● **Exercise objective**:
Reproduce word for word the lines between those holding "Given: Tap the red 取引 button" and "Task: Close the Add languages dialog", inclusive, and nothing else from the data below.

· · · ·

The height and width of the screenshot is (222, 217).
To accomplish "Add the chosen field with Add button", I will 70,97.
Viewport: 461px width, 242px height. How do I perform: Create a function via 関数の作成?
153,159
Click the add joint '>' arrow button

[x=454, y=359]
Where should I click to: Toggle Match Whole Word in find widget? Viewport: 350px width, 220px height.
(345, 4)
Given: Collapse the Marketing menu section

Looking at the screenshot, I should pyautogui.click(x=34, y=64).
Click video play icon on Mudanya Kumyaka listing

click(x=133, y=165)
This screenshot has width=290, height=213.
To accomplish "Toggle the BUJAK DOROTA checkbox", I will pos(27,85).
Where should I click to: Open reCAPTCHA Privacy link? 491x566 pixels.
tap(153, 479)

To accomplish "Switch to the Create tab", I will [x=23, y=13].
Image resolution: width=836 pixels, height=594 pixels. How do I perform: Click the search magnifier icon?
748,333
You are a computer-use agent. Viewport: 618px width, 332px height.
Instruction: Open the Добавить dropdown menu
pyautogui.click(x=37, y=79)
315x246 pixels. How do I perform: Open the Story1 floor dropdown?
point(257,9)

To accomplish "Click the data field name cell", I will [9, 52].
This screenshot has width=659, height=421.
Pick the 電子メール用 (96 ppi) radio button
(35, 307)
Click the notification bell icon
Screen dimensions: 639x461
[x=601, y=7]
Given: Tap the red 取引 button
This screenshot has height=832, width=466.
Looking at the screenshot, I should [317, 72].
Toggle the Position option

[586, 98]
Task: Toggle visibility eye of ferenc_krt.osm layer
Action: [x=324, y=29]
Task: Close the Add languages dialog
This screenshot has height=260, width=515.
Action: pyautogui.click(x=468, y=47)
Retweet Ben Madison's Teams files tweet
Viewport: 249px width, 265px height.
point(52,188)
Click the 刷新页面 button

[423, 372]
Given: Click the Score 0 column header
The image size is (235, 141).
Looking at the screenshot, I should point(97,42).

· · · ·

● **Output for this task**:
Given: Tap the red 取引 button
This screenshot has height=832, width=466.
Looking at the screenshot, I should [317, 72].
Toggle the Position option

[586, 98]
Task: Toggle visibility eye of ferenc_krt.osm layer
Action: [x=324, y=29]
Task: Close the Add languages dialog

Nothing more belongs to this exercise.